* [What you will do]
**a.** From the post on Obama and racial grievance, copy out word for word the passage that begins at the words "Obama Sees Traction" and stops after the words "comity and interaction.".
**b.** For each statement, answer yes or no on whether it agrees with the post on Obama and racial grievance, and quote the deciding words of the post exactly.
(i) The poll the post cites was conducted by USA Today and Gallup.
(ii) Fewer than half of the whites in the poll said racism against blacks is widespread.
(iii) According to the poll, 78% of blacks say racism against blacks is widespread.

* [Document text]
........

Monday, August 4, 2008

Obama Sees Traction in Continuing Racial Grievance

Election 2008 may be remembered for an odd counter-intuition on racial progress: For the first time in history, a black American has secured a major-party nomination for the presidency. This milestone should demonstrate America's equal political opportunity for people of color. Yet, simultaneously, the very ascendence of a black presidential nominee is forcing people to confront latent racial prejudices that seemed slowly fading as the pattern of post-civil rights integration normalized cross-racial comity and interaction.

Is Barack Obama to blame for the fraying of the integrationist consensus?

A man who advertised himself as America's postracial healer now appears to be complicit in the resegregation of American attitudes on skin color and the politics of racial recrimination.

Gallup polling, for example, finds a majority of Americans agreeing racism is widespread:

Racial Attitudes

A recent USA Today/Gallup poll finds most Americans saying racism is widespread against blacks in the United States. This includes a slim majority of whites (51%), a slightly higher 59% of Hispanics, and the vast majority of blacks (78%)....

........

* [Provided data]
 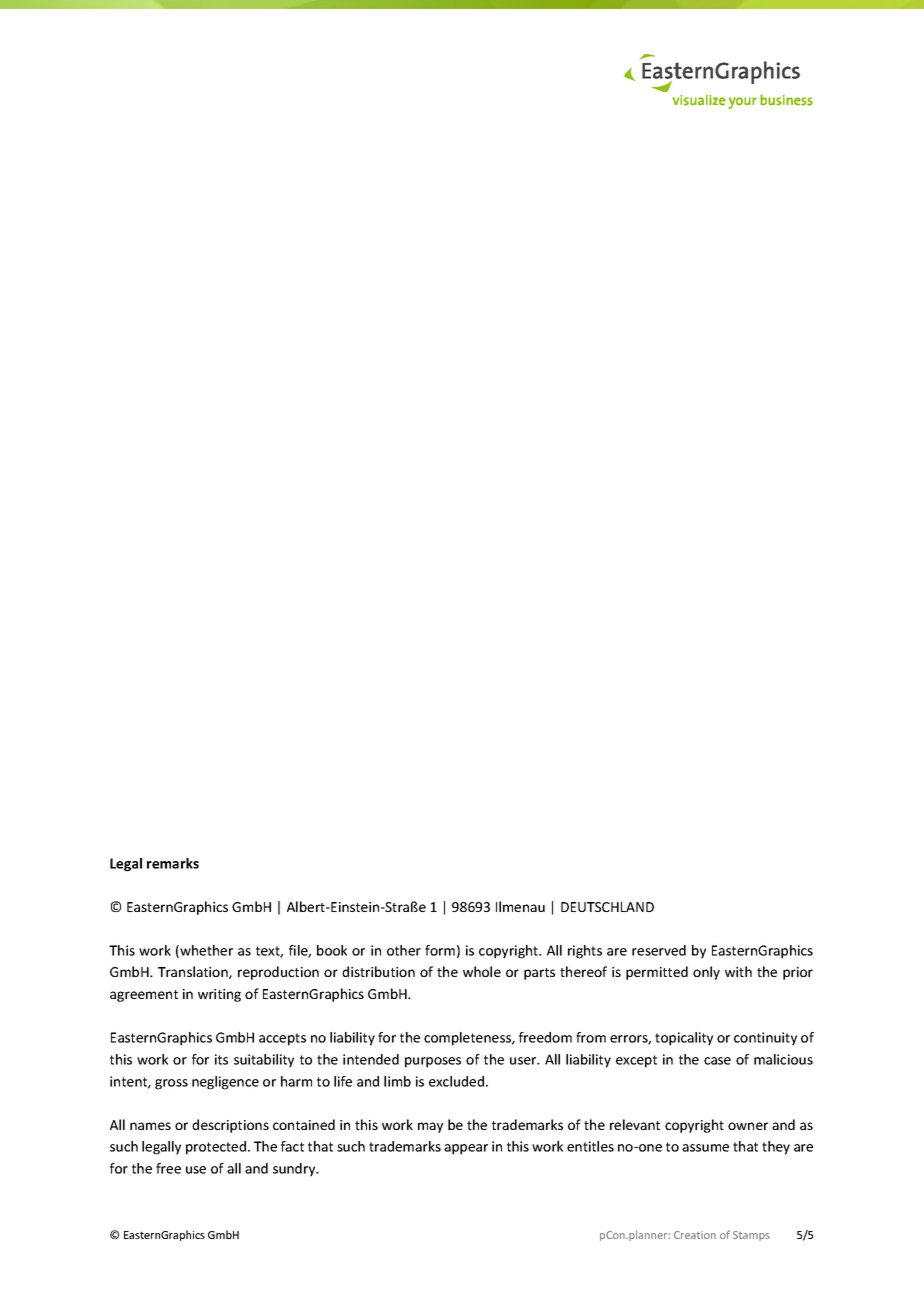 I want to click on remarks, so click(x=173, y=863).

........

* [Answers]
**a.**
Obama Sees Traction in Continuing Racial Grievance

Election 2008 may be remembered for an odd counter-intuition on racial progress: For the first time in history, a black American has secured a major-party nomination for the presidency. This milestone should demonstrate America's equal political opportunity for people of color. Yet, simultaneously, the very ascendence of a black presidential nominee is forcing people to confront latent racial prejudices that seemed slowly fading as the pattern of post-civil rights integration normalized cross-racial comity and interaction.

**b.**
(i) Yes: "A recent USA Today/Gallup poll finds most Americans saying racism is widespread against blacks in the United States."
(ii) No: "This includes a slim majority of whites (51%)"
(iii) Yes: "the vast majority of blacks (78%)"